Nella storia Telecom sono dunque rintracciabili tre fasi. Quella dei rentier del vecchio salotto buono; quello degli scalatori affascinanti ma scarsamente dotati di capitali che al primo stormir di foglie hanno dovuto cedere; e infine quella dell'unico imprenditore dotato di capitali che ha perso la sua battaglia con la politica.

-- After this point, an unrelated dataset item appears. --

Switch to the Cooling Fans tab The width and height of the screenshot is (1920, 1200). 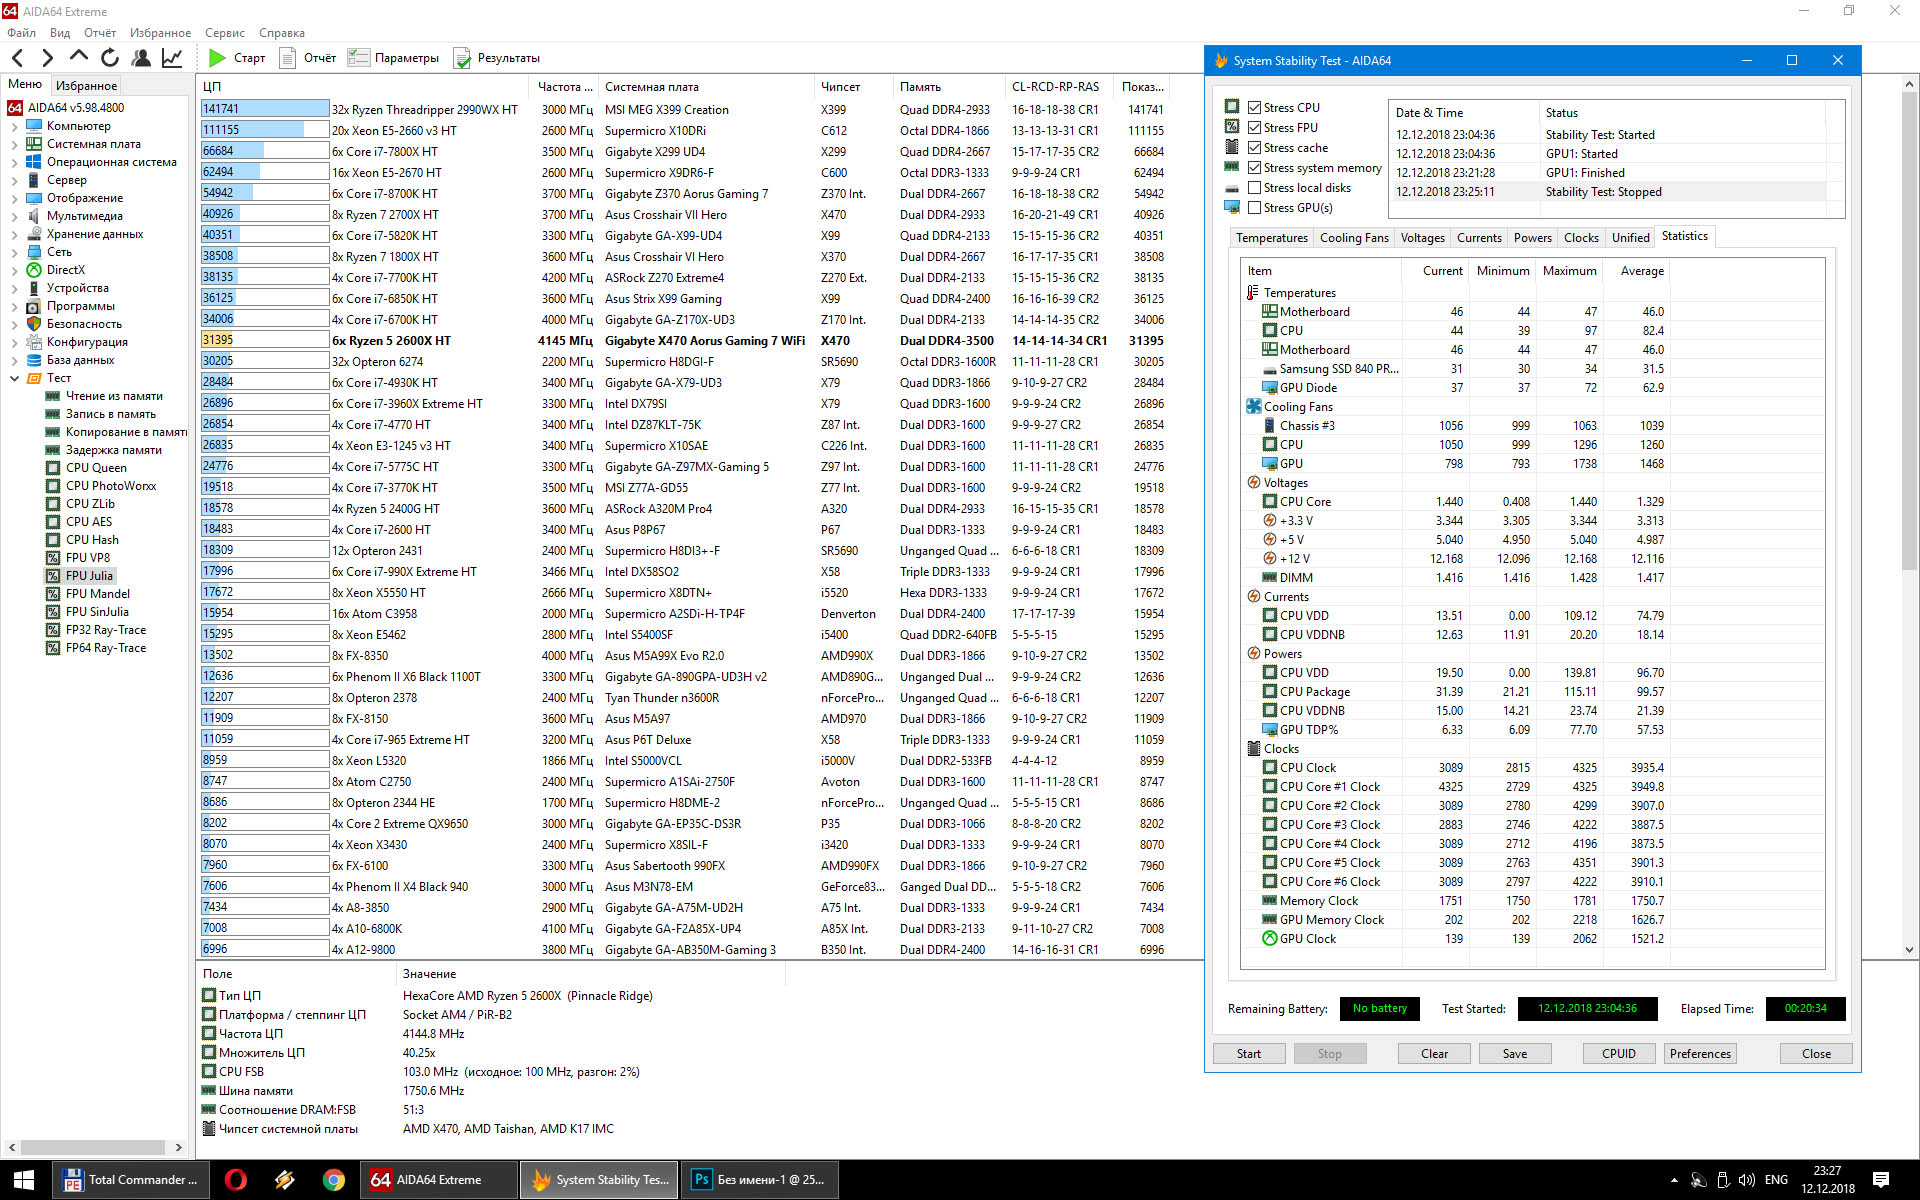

Alitalia è una storia del tutto simile, anche se manca di qualche passaggio. Sgombriamo subito il campo da un possibile equivoco, che pure oggi sta circolando con insistenza. In molti sostengono: Alitalia finisce ad Air France oggi, mentre avrebbe potuto arrivare più forte a Parigi anni fa. Non è vero. Air France - quando nel 2008 fu affidata a un' improvvisata pattuglia di patrioti italiani -, aveva già alzato molto l'asticella delle sue pretese. Sia in termini economici che di accordi commerciali. Per farla semplice se oggi sarà svendita, allora lo era altrettanto. E bisogna inoltre considerare come Air France in questi ultimi anni abbia perso a rotta di collo e di quanto avrebbe tagliato evidentemente fuori casa sua, se Alitalia le fosse stata affidata cinque anni fa. Ma il punto è un altro. Anche il governo Berlusconi nel 2008 commise un errore simile a quello commesso da Prodi su Telecom: sperare o pensare che in Italia ci fossero dei capitalisti-imprenditori. Ce ne sono pochi della prima specie e nel caso di Alitalia nessuno della seconda.

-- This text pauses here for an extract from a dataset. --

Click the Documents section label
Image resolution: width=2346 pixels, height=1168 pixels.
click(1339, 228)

Quando si entra in una casa che brucia (Alitalia) c'è bisogna di qualcuno che comandi, che si assuma delle responsabilità che rischi, che abbia una visione, insomma di un imprenditore. E Alitalia non ne ha avuti in questi anni. La scommessa del salvataggio è fallita. Ciò che però non è fallito è un grande risultato comunque ottenuto: e cioè liberare lo Stato dalle perdite future che il gruppo avrebbe portato a casa.

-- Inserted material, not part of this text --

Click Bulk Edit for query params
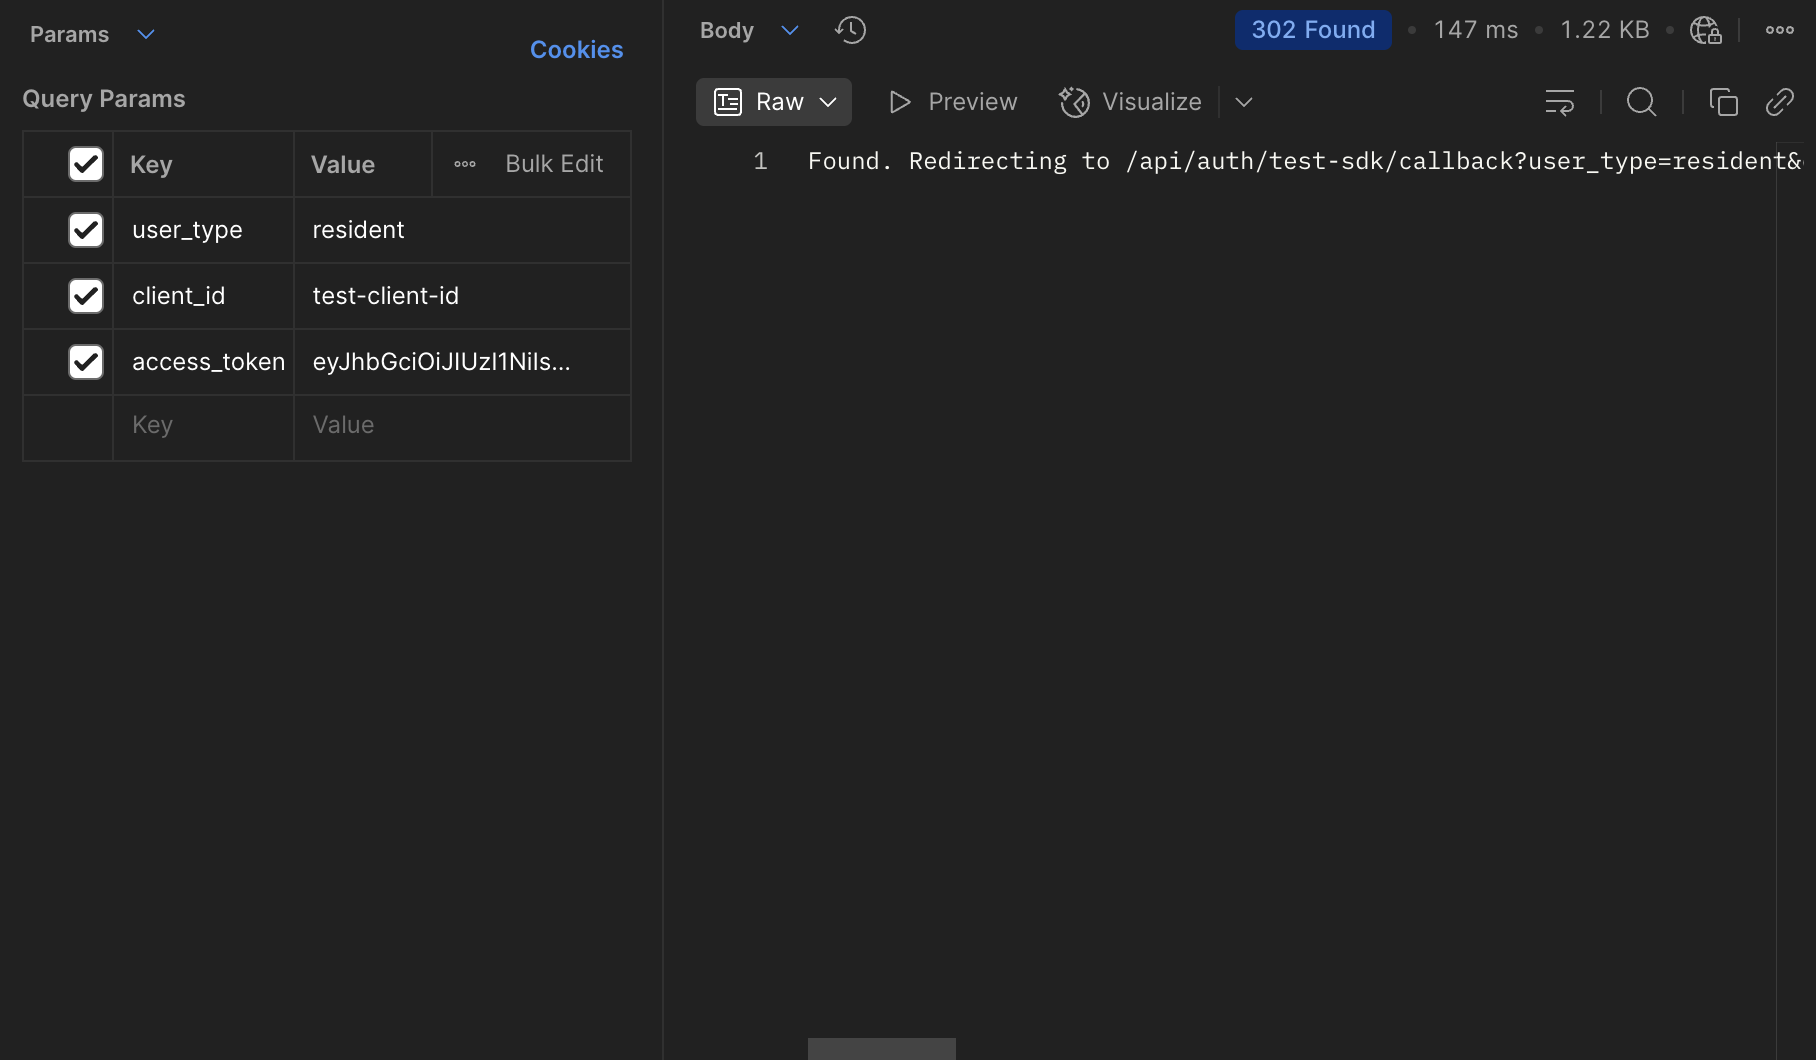The width and height of the screenshot is (1816, 1060). 554,163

Alitalia e Telecom sono declinazioni dello stesso problema. Che potremmo definire ottocentesco. Non ci sono capitalisti italiani. E quei pochi che ci sono si fanno i loro affari. Giustamente. Le operazioni di sistema, sulla carta ottime, sono fatte con i soldi delle banche, cioè dei correntisti, e quelli dello Stato, cioè dei contribuenti. Operazioni che non fanno altro che rendere più lunga l'agonia, ma che non curano il problema. Potremmo ( e non dovremmo) salvare in qualche modo l'italianità di Alitalia e Telecom, ma sarebbe un palliativo. Le imprese hanno bisogno di un imprenditore. E quelle grandi, di capitali. Materia che scarseggia, da queste parti.